Zebularine caused a dose- and time-dependent NB4 and KG1 cell growth inhibition, did not induce myeloid differentiation but triggered concentration-dependent apoptosis as manifested by
procaspase-3 and PAR-1 cleavage and the occurrence of early apoptosis detected by
Annexin-V-
propidium iodide.
Zebularine co-treatment with
all-trans retinoic acid (RA) at pharmacological dose (1 μM for NB4 cells) and higher (3 μM for KG1 cells) increased granulocytic differentiation in both cell lines. Pretreatment for 24 or 48 h with
zebularine before the treatment with different doses of RA alone or RA with
histone deacetylase inhibitors, phenyl
butyrate, and
BML-210, resulted in significant acceleration and enhancement of differentiation and cell cycle arrest at G0/1.

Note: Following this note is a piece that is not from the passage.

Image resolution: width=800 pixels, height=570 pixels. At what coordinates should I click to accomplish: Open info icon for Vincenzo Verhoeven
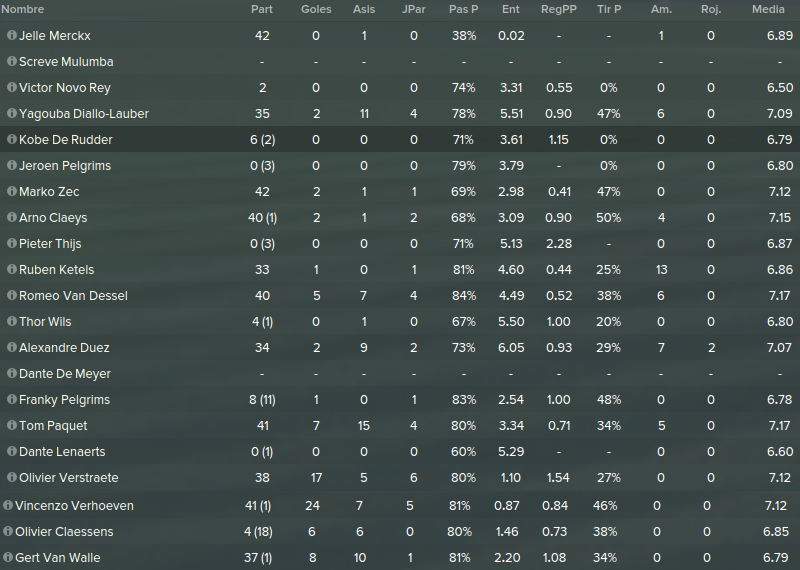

Zebularine alone or in sequential combination with RA decreased expression of DNMT1, caused fast and time-dependent expression of pan-
cadherin and partial demethylation of
E-cadherin but not
tumor suppressor p15. When used in combination with RA,
zebularine increased expression of both genes transcript and
protein.
Zebularine induced regional chromatin remodeling by local
histone H4 acetylation and
histone H3-K4 methylation in promoter sites of methylated
E-cadherin and also in the promoter of unmethylated p21 as evidenced by
chromatin immunoprecipitation assay. Our results extend the spectrum of
zebularine effects and the evaluation its utility in
acute myeloid leukemia therapy based on epigenetics.